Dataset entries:
************

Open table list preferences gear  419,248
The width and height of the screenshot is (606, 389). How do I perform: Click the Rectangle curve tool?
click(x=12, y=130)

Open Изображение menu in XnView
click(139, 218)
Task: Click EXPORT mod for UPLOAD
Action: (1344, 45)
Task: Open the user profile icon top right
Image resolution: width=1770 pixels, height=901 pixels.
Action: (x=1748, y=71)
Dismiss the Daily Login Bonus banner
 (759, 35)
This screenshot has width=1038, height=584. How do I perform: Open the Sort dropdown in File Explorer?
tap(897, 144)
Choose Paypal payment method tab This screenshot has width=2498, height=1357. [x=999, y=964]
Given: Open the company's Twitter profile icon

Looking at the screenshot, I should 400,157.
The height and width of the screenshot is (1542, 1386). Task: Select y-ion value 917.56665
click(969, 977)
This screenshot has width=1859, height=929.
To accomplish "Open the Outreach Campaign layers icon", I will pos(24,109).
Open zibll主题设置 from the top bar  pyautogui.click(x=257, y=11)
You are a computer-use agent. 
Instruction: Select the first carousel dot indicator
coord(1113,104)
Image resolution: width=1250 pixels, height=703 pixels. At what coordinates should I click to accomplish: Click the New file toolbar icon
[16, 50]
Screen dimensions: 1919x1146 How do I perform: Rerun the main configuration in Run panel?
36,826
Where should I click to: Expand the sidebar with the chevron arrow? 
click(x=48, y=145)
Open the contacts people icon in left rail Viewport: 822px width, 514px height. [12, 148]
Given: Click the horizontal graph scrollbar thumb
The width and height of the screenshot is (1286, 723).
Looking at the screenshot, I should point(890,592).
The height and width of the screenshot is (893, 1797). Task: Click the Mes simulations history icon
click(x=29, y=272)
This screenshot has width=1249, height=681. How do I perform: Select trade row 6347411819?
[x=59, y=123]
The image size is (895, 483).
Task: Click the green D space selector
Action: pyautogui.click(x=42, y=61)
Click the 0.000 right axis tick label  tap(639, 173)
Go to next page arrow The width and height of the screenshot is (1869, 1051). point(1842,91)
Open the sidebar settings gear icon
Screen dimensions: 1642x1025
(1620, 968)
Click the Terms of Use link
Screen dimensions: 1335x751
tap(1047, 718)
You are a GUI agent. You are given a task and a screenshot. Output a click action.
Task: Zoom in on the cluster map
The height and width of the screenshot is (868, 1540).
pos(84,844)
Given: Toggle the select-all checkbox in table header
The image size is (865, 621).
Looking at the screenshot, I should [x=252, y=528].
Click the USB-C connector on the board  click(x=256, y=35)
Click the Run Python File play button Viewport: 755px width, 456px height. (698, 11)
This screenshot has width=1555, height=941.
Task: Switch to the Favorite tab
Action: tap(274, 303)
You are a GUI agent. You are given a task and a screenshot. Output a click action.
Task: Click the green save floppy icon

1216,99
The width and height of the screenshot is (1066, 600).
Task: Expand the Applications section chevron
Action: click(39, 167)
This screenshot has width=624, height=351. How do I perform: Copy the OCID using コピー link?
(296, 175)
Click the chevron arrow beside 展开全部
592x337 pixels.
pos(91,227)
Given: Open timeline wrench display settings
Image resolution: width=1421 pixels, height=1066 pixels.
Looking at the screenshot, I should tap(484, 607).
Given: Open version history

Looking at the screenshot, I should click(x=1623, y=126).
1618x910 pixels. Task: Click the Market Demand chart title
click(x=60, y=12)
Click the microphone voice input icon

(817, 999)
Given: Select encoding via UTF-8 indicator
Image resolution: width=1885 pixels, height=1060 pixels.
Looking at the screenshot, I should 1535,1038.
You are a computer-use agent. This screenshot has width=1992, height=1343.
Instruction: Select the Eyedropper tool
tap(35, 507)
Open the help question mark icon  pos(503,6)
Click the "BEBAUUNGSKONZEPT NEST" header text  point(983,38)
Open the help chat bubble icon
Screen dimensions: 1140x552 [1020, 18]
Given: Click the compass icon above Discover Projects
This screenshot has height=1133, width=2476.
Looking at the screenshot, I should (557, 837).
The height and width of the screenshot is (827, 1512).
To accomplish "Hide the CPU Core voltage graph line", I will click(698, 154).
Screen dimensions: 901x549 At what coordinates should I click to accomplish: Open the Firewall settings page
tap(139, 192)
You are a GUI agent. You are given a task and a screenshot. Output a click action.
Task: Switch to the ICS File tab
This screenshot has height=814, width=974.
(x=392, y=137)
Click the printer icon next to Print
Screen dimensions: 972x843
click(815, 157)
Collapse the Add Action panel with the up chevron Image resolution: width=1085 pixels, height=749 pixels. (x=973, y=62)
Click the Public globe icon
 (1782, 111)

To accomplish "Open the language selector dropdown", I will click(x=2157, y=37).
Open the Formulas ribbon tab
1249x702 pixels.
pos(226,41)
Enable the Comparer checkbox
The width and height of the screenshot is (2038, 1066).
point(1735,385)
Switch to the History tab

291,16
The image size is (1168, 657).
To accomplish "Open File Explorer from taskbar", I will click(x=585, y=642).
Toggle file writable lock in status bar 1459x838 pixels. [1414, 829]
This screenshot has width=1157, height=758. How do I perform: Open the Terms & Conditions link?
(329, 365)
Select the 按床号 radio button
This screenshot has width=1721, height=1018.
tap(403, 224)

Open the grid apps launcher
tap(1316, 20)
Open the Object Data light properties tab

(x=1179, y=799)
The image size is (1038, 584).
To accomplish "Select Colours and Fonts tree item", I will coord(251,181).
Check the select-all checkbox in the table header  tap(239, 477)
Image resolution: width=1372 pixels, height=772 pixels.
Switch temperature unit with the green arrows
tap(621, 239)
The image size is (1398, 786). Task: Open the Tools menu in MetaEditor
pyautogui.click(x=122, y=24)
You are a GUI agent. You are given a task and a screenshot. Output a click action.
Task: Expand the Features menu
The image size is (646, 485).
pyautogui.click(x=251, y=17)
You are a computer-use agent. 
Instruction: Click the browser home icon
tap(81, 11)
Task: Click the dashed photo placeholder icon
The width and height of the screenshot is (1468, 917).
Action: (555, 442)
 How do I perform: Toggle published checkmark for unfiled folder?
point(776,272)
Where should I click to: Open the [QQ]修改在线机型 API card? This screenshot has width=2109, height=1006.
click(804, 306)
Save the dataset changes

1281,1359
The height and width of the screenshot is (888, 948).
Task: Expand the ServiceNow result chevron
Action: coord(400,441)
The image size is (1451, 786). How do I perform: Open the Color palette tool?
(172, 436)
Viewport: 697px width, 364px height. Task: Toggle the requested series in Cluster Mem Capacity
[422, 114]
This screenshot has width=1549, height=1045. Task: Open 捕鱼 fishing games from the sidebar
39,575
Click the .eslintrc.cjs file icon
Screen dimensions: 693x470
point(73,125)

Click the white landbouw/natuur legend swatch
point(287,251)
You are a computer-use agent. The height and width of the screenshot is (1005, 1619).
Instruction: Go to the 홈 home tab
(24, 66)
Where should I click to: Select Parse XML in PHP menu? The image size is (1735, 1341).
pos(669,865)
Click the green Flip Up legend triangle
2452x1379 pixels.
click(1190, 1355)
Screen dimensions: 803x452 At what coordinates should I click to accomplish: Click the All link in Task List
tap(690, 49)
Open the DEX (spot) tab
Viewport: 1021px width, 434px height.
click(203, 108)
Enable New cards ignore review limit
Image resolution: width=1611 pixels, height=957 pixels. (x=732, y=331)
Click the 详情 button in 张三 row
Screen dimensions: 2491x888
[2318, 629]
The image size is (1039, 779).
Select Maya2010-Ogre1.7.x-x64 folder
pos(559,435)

************

Search the entries for the string "right". Copy every line that has it.

Task: Open the user profile icon top right
Click the 0.000 right axis tick label  tap(639, 173)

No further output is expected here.